*** Opening of Source records ***
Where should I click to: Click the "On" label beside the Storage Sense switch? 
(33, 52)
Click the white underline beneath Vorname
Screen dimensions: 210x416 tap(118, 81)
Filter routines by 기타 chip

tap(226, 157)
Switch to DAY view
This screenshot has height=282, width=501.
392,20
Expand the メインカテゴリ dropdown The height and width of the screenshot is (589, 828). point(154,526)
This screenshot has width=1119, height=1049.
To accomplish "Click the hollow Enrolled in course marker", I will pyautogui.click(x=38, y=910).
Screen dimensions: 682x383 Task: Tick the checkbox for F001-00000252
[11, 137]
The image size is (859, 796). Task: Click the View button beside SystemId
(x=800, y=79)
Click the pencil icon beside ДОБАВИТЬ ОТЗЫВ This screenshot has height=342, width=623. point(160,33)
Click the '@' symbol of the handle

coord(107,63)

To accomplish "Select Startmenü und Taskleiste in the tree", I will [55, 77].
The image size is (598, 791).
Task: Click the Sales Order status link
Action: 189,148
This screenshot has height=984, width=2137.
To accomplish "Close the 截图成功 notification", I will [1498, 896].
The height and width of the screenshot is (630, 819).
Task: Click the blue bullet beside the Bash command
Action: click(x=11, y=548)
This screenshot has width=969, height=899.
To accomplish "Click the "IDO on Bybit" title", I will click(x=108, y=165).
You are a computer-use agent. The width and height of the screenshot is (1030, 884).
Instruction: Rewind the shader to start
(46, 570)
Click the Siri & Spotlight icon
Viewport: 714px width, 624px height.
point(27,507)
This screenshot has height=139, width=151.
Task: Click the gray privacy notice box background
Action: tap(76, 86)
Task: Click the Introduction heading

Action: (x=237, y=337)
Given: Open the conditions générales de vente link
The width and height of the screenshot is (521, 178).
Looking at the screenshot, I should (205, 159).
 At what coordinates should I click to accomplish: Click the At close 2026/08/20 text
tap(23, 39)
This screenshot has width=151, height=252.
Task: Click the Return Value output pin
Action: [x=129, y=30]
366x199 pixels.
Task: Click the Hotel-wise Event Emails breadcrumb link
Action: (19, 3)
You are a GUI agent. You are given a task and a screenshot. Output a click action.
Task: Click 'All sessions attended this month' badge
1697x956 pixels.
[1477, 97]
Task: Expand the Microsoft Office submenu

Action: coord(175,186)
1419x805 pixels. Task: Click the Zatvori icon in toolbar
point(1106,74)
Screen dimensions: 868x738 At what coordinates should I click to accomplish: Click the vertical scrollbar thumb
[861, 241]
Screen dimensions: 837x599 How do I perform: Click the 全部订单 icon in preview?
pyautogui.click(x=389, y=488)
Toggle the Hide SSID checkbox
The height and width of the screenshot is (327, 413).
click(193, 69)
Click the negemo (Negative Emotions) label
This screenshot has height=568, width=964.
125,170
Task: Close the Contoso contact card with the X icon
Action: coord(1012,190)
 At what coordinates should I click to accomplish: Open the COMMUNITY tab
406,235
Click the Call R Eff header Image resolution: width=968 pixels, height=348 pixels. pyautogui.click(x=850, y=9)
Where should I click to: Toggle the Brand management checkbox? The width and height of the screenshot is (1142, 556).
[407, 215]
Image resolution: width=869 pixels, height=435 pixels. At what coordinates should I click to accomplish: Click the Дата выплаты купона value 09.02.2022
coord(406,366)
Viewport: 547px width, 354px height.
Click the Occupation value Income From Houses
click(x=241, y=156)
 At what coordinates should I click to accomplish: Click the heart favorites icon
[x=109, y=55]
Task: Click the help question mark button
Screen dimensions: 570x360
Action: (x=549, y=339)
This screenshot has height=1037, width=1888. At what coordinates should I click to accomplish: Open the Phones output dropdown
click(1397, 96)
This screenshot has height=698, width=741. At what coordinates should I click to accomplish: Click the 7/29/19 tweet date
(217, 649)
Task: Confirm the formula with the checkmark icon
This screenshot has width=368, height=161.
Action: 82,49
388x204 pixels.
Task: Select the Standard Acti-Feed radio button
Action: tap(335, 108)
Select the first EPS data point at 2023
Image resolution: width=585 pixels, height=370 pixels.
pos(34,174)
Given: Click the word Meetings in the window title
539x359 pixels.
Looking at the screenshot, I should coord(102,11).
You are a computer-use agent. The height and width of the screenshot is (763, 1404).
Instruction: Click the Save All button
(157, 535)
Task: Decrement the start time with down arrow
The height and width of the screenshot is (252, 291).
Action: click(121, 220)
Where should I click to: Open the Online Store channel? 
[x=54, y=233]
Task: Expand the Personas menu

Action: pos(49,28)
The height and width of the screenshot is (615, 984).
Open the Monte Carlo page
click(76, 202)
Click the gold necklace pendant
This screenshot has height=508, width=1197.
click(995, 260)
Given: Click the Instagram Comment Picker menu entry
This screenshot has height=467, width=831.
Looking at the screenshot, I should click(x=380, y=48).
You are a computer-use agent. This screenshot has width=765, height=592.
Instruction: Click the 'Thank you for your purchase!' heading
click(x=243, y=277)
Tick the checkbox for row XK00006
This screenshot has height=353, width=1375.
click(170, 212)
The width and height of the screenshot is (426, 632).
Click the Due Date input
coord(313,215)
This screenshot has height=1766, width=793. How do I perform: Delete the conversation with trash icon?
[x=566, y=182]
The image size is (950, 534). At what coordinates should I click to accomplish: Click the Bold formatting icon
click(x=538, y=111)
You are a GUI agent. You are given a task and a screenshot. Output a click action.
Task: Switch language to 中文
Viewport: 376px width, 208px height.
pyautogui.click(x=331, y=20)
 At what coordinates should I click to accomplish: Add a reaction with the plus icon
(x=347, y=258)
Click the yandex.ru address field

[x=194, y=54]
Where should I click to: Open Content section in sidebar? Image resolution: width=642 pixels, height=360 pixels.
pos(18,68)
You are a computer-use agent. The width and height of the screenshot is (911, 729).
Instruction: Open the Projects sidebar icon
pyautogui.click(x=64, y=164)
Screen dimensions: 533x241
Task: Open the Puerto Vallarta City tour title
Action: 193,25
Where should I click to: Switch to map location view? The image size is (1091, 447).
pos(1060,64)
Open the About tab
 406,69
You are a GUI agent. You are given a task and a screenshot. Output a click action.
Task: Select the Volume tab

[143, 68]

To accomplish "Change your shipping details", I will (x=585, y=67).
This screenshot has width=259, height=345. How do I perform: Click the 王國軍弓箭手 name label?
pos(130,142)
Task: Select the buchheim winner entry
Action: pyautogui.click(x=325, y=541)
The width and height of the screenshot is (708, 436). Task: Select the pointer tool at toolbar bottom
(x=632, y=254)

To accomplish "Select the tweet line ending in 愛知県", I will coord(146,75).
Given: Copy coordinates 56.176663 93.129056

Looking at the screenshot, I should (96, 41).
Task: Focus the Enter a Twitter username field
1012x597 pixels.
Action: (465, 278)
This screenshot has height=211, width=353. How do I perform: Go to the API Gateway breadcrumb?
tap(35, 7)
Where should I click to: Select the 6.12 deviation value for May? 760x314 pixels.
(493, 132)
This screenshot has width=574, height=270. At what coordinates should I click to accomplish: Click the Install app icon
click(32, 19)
*** Close of Source records ***
Work to complete: Each record must appear again, word for word.

Output for this task:
Where should I click to: Click the "On" label beside the Storage Sense switch? 
(33, 52)
Click the white underline beneath Vorname
Screen dimensions: 210x416 tap(118, 81)
Filter routines by 기타 chip

tap(226, 157)
Switch to DAY view
This screenshot has height=282, width=501.
392,20
Expand the メインカテゴリ dropdown The height and width of the screenshot is (589, 828). point(154,526)
This screenshot has width=1119, height=1049.
To accomplish "Click the hollow Enrolled in course marker", I will pyautogui.click(x=38, y=910).
Screen dimensions: 682x383 Task: Tick the checkbox for F001-00000252
[11, 137]
The image size is (859, 796). Task: Click the View button beside SystemId
(x=800, y=79)
Click the pencil icon beside ДОБАВИТЬ ОТЗЫВ This screenshot has height=342, width=623. point(160,33)
Click the '@' symbol of the handle

coord(107,63)

To accomplish "Select Startmenü und Taskleiste in the tree", I will [55, 77].
The image size is (598, 791).
Task: Click the Sales Order status link
Action: 189,148
This screenshot has height=984, width=2137.
To accomplish "Close the 截图成功 notification", I will [1498, 896].
The height and width of the screenshot is (630, 819).
Task: Click the blue bullet beside the Bash command
Action: click(x=11, y=548)
This screenshot has width=969, height=899.
To accomplish "Click the "IDO on Bybit" title", I will click(x=108, y=165).
You are a computer-use agent. The width and height of the screenshot is (1030, 884).
Instruction: Rewind the shader to start
(46, 570)
Click the Siri & Spotlight icon
Viewport: 714px width, 624px height.
point(27,507)
This screenshot has height=139, width=151.
Task: Click the gray privacy notice box background
Action: tap(76, 86)
Task: Click the Introduction heading

Action: (x=237, y=337)
Given: Open the conditions générales de vente link
The width and height of the screenshot is (521, 178).
Looking at the screenshot, I should (205, 159).
 At what coordinates should I click to accomplish: Click the At close 2026/08/20 text
tap(23, 39)
This screenshot has width=151, height=252.
Task: Click the Return Value output pin
Action: [x=129, y=30]
366x199 pixels.
Task: Click the Hotel-wise Event Emails breadcrumb link
Action: (19, 3)
You are a GUI agent. You are given a task and a screenshot. Output a click action.
Task: Click 'All sessions attended this month' badge
1697x956 pixels.
[1477, 97]
Task: Expand the Microsoft Office submenu

Action: coord(175,186)
1419x805 pixels. Task: Click the Zatvori icon in toolbar
point(1106,74)
Screen dimensions: 868x738 At what coordinates should I click to accomplish: Click the vertical scrollbar thumb
[861, 241]
Screen dimensions: 837x599 How do I perform: Click the 全部订单 icon in preview?
pyautogui.click(x=389, y=488)
Toggle the Hide SSID checkbox
The height and width of the screenshot is (327, 413).
click(193, 69)
Click the negemo (Negative Emotions) label
This screenshot has height=568, width=964.
125,170
Task: Close the Contoso contact card with the X icon
Action: coord(1012,190)
 At what coordinates should I click to accomplish: Open the COMMUNITY tab
406,235
Click the Call R Eff header Image resolution: width=968 pixels, height=348 pixels. pyautogui.click(x=850, y=9)
Where should I click to: Toggle the Brand management checkbox? The width and height of the screenshot is (1142, 556).
[407, 215]
Image resolution: width=869 pixels, height=435 pixels. At what coordinates should I click to accomplish: Click the Дата выплаты купона value 09.02.2022
coord(406,366)
Viewport: 547px width, 354px height.
Click the Occupation value Income From Houses
click(x=241, y=156)
 At what coordinates should I click to accomplish: Click the heart favorites icon
[x=109, y=55]
Task: Click the help question mark button
Screen dimensions: 570x360
Action: (x=549, y=339)
This screenshot has height=1037, width=1888. At what coordinates should I click to accomplish: Open the Phones output dropdown
click(1397, 96)
This screenshot has height=698, width=741. At what coordinates should I click to accomplish: Click the 7/29/19 tweet date
(217, 649)
Task: Confirm the formula with the checkmark icon
This screenshot has width=368, height=161.
Action: 82,49
388x204 pixels.
Task: Select the Standard Acti-Feed radio button
Action: tap(335, 108)
Select the first EPS data point at 2023
Image resolution: width=585 pixels, height=370 pixels.
pos(34,174)
Given: Click the word Meetings in the window title
539x359 pixels.
Looking at the screenshot, I should coord(102,11).
You are a computer-use agent. The height and width of the screenshot is (763, 1404).
Instruction: Click the Save All button
(157, 535)
Task: Decrement the start time with down arrow
The height and width of the screenshot is (252, 291).
Action: click(121, 220)
Where should I click to: Open the Online Store channel? 
[x=54, y=233]
Task: Expand the Personas menu

Action: pos(49,28)
The height and width of the screenshot is (615, 984).
Open the Monte Carlo page
click(76, 202)
Click the gold necklace pendant
This screenshot has height=508, width=1197.
click(995, 260)
Given: Click the Instagram Comment Picker menu entry
This screenshot has height=467, width=831.
Looking at the screenshot, I should click(x=380, y=48).
You are a computer-use agent. This screenshot has width=765, height=592.
Instruction: Click the 'Thank you for your purchase!' heading
click(x=243, y=277)
Tick the checkbox for row XK00006
This screenshot has height=353, width=1375.
click(170, 212)
The width and height of the screenshot is (426, 632).
Click the Due Date input
coord(313,215)
This screenshot has height=1766, width=793. How do I perform: Delete the conversation with trash icon?
[x=566, y=182]
The image size is (950, 534). At what coordinates should I click to accomplish: Click the Bold formatting icon
click(x=538, y=111)
You are a GUI agent. You are given a task and a screenshot. Output a click action.
Task: Switch language to 中文
Viewport: 376px width, 208px height.
pyautogui.click(x=331, y=20)
 At what coordinates should I click to accomplish: Add a reaction with the plus icon
(x=347, y=258)
Click the yandex.ru address field

[x=194, y=54]
Where should I click to: Open Content section in sidebar? Image resolution: width=642 pixels, height=360 pixels.
pos(18,68)
You are a computer-use agent. The width and height of the screenshot is (911, 729).
Instruction: Open the Projects sidebar icon
pyautogui.click(x=64, y=164)
Screen dimensions: 533x241
Task: Open the Puerto Vallarta City tour title
Action: 193,25
Where should I click to: Switch to map location view? The image size is (1091, 447).
pos(1060,64)
Open the About tab
 406,69
You are a GUI agent. You are given a task and a screenshot. Output a click action.
Task: Select the Volume tab

[143, 68]

To accomplish "Change your shipping details", I will (x=585, y=67).
This screenshot has width=259, height=345. How do I perform: Click the 王國軍弓箭手 name label?
pos(130,142)
Task: Select the buchheim winner entry
Action: pyautogui.click(x=325, y=541)
The width and height of the screenshot is (708, 436). Task: Select the pointer tool at toolbar bottom
(x=632, y=254)

To accomplish "Select the tweet line ending in 愛知県", I will coord(146,75).
Given: Copy coordinates 56.176663 93.129056

Looking at the screenshot, I should (96, 41).
Task: Focus the Enter a Twitter username field
1012x597 pixels.
Action: (465, 278)
This screenshot has height=211, width=353. How do I perform: Go to the API Gateway breadcrumb?
tap(35, 7)
Where should I click to: Select the 6.12 deviation value for May? 760x314 pixels.
(493, 132)
This screenshot has width=574, height=270. At what coordinates should I click to accomplish: Click the Install app icon
click(32, 19)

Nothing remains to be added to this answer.